What is multilingual-llm-safety-bench?

This Python tool runs compact safety benchmarks for LLMs across English, Japanese, and Chinese, testing behaviors like refusal, over-refusal, and unsafe compliance on synthetic prompts. It solves the gap in multilingual safety evals by pulling real data from datasets like multilingual-safety-classification-dataset, running GPU-backed classification baselines (TF-IDF, MLP), and spitting out metrics, per-language breakdowns, figures, and Markdown reports. Users get quick smoke tests or full 80k-example runs via simple scripts, with redacted failure analysis to avoid sensitive content.

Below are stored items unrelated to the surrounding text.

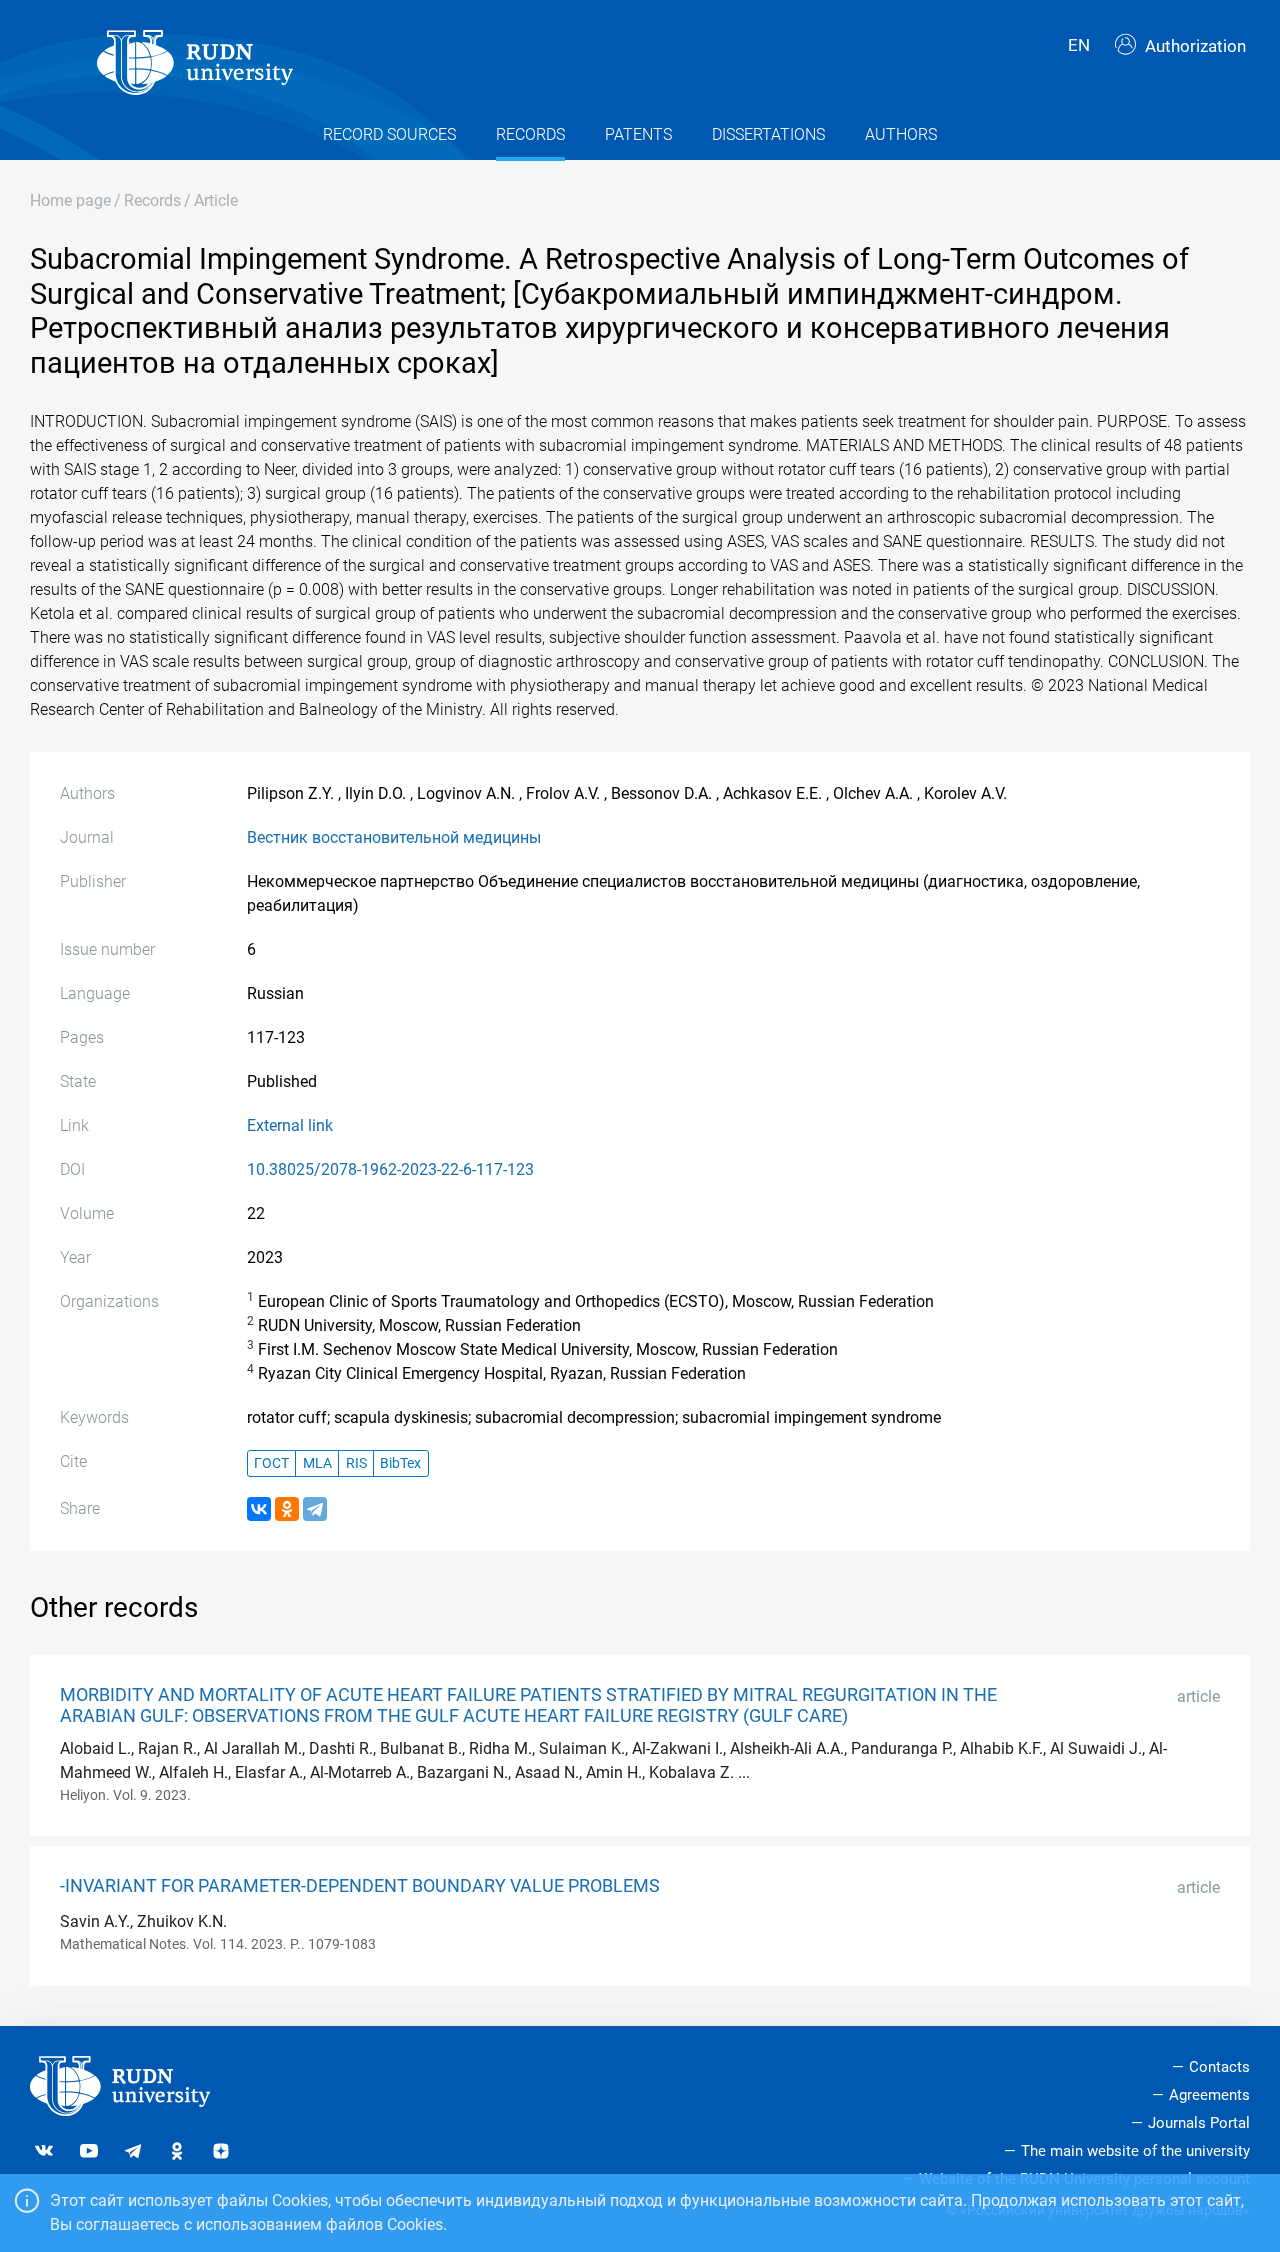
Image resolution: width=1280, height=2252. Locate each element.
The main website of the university (1135, 2151)
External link (290, 1125)
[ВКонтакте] (259, 1509)
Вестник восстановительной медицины (394, 837)
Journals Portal (1199, 2123)
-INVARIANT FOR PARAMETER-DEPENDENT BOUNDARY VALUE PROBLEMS (360, 1886)
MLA (317, 1463)
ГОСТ (271, 1463)
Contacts (1219, 2067)
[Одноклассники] (287, 1509)
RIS (356, 1463)
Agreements (1209, 2095)
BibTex (400, 1463)
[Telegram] (315, 1509)
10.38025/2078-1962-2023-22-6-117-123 (390, 1169)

Why is it gaining traction?

Unlike english-japanese translators or github english dictionaries focused on vocab, this bench reveals real safety gaps in non-english github projects, like script effects in Chinese or Japanese where char n-grams beat word models. Devs dig the reproducible conda-powered GPU flows that auto-generate CSVs, JSONs, confusion matrices, and group slices (e.g., amh_Ethi unsafe recall), making it easy to spot over-refusal in low-resource languages without building from scratch.

Who should use this?

AI safety engineers tuning multilingual moderation for chat apps handling english-japanese language exchange or chinese prompts. Researchers prototyping baselines before fine-tuning mBERT on safety data. Moderation teams at Discord-like platforms auditing LLM transfer from English to Japanese names or scripts.

Verdict

Solid research prototype for multilingual safety benches, with strong docs and pytest coverage, but low maturity at 14 stars and 1.0% credibility score limits production trust. Grab it for quick per-language evals if you're experimenting with non-english LLM risks.

(198 words)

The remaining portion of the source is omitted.